China is yanking a critical edge from high-frequency traders, ordering the removal of their dedicated servers from local exchange data centers in a bid to curb volatility and level the playing field for retail investors amid surging markets.
The clampdown, revealed this week, targets commodities futures bourses including the Shanghai Futures Exchange (SHFE) and Guangzhou Futures Exchange, where regulators have instructed brokers to relocate client servers out of exchange-run facilities. High-speed trading clients must comply by the end of January 2026, while other users have until April 30, 2026, according to sources familiar with the matter.
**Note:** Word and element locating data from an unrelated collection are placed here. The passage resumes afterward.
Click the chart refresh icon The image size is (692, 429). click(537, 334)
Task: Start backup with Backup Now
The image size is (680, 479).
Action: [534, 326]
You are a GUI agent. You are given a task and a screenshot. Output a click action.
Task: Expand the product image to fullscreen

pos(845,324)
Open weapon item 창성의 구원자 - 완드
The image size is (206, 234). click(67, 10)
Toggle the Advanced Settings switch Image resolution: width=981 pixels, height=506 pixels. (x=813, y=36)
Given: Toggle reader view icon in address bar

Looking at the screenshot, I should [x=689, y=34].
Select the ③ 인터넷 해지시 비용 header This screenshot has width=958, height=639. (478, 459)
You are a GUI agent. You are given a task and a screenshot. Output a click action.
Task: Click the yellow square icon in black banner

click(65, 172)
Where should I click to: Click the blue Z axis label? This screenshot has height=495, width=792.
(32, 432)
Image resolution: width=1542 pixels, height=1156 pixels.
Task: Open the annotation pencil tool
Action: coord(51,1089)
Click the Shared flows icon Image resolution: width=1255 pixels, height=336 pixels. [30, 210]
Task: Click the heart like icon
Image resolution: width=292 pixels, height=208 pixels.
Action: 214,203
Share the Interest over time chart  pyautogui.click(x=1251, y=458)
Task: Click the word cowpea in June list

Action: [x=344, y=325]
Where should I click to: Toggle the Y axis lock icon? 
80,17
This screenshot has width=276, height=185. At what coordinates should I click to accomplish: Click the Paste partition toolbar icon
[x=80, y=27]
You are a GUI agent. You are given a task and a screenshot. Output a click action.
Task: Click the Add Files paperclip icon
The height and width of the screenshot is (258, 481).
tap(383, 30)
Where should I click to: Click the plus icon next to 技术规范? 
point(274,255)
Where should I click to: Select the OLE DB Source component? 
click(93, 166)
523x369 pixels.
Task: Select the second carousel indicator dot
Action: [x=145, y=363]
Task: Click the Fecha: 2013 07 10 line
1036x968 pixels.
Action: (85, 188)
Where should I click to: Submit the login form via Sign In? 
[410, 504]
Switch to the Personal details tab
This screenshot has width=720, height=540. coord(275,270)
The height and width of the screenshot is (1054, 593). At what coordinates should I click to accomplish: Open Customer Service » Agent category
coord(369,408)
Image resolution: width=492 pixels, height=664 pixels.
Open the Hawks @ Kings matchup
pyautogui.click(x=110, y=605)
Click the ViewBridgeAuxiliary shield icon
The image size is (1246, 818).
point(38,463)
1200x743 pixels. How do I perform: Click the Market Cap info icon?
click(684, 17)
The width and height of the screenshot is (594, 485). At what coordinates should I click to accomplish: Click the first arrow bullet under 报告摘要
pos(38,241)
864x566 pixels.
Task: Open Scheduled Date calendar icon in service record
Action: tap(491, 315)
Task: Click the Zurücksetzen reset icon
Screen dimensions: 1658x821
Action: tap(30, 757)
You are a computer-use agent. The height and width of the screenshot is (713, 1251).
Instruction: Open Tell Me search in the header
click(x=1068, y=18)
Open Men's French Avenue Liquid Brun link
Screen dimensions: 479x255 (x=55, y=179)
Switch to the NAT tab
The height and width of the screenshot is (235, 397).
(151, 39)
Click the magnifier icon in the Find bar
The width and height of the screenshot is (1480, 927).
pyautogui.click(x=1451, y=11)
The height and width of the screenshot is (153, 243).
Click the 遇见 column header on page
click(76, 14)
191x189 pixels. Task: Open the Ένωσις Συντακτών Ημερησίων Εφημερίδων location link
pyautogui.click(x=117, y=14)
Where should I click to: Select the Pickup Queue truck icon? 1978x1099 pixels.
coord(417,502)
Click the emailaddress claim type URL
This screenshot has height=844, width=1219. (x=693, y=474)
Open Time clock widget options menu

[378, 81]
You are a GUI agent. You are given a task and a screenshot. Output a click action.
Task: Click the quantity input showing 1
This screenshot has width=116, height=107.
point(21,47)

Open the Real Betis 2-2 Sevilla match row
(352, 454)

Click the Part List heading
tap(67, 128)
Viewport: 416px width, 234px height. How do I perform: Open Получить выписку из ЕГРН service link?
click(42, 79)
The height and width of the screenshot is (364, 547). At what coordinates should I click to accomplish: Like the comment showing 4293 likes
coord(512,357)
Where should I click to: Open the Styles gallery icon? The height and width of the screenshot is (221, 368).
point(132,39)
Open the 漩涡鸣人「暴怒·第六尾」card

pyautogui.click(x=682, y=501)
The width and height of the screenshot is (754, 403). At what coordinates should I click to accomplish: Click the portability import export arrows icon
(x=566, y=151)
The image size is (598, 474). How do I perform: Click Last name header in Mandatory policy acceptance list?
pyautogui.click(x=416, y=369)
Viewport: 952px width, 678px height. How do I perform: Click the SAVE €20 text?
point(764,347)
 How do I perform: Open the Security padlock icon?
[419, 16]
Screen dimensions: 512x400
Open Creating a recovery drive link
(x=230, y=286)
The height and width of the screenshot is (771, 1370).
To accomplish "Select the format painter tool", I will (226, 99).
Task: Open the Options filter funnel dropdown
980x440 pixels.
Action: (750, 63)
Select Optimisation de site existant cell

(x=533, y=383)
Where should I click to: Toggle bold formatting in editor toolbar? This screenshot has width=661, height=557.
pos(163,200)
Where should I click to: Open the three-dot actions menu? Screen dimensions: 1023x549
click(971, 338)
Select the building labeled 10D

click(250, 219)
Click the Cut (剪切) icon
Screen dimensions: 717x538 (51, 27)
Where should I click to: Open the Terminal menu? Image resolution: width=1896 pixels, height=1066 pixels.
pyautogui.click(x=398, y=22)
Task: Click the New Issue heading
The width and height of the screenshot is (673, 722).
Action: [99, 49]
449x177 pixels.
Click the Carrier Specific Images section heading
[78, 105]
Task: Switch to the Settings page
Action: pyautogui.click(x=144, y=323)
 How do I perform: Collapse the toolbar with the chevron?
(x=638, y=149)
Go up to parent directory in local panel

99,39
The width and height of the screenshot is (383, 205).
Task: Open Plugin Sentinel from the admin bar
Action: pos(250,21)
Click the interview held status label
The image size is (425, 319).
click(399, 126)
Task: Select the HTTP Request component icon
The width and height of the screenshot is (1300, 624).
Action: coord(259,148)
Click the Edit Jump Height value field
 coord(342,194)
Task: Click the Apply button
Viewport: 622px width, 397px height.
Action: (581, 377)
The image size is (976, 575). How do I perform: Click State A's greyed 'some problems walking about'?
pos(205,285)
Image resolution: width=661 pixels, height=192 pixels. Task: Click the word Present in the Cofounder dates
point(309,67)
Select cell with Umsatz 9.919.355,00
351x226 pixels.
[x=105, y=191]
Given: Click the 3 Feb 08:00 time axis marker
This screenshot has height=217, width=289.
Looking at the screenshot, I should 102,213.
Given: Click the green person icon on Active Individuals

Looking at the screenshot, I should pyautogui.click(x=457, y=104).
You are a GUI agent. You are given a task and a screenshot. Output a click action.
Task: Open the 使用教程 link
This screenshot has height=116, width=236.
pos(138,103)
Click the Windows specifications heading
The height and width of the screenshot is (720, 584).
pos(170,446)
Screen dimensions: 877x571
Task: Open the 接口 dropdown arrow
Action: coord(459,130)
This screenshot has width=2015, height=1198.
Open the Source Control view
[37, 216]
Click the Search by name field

The move strips away the low-latency advantage gained by co-locating servers near exchange systems, which allows HFT firms to execute trades milliseconds faster than competitors.
Domestic quantitative hedge funds employing high-frequency strategies will feel the brunt, but the directive also impacts global players active in China, such as Citadel Securities, Jane Street, and Jump Trading. Regulators’ rationale centers on fostering market stability and fairness, especially after recent rallies pushed stocks to multi-year highs and amplified fluctuations in futures. High-frequency trading has long drawn suspicion in China, with authorities previously threatening fee hikes—though not implemented—to tame volatility.
The news rippled through commodities markets, sending metals prices tumbling. On the SHFE, copper slid 1.9% to 100,590 yuan ($14,435) a ton, while tin plunged 6.4%. Globally, the London Metal Exchange saw copper drop 1.6% to $12,901.50 a ton and nickel shed 2.6%, capping a week of dramatic swings fueled by earlier frenzied trading in Chinese futures. Analyst Jia Zheng of Shanghai Soochow Jiuying Investment Management Co. noted that while the measures could reduce intraday volumes and volatility, they won’t alter fundamental price directions, though HFT often “disrupts market rhythm.”
This isn’t Beijing’s first crackdown on trading practices; it follows efforts to manage risks in a market where retail investors, who suffered heavy losses in 2025 despite bullish conditions, often blame HFT for manipulation. In 2025, 81.1% of retail traders lost money, averaging 21,000 yuan ($3,014) each, with small accounts under 100,000 yuan ($14,355) seeing a 98.7% loss rate.
Globally, HFT regulations vary: The U.S. has debated speed bumps and transparency rules, while Europe imposes strict latency requirements under MiFID II. In China, where authorities prioritize control amid economic pressures like U.S. tariffs, this server purge could slow trading volumes but risks deterring foreign capital from its burgeoning futures markets. As metals like copper and lithium face demand headwinds, the clampdown underscores Beijing’s balancing act between innovation and stability in a high-stakes trading arena.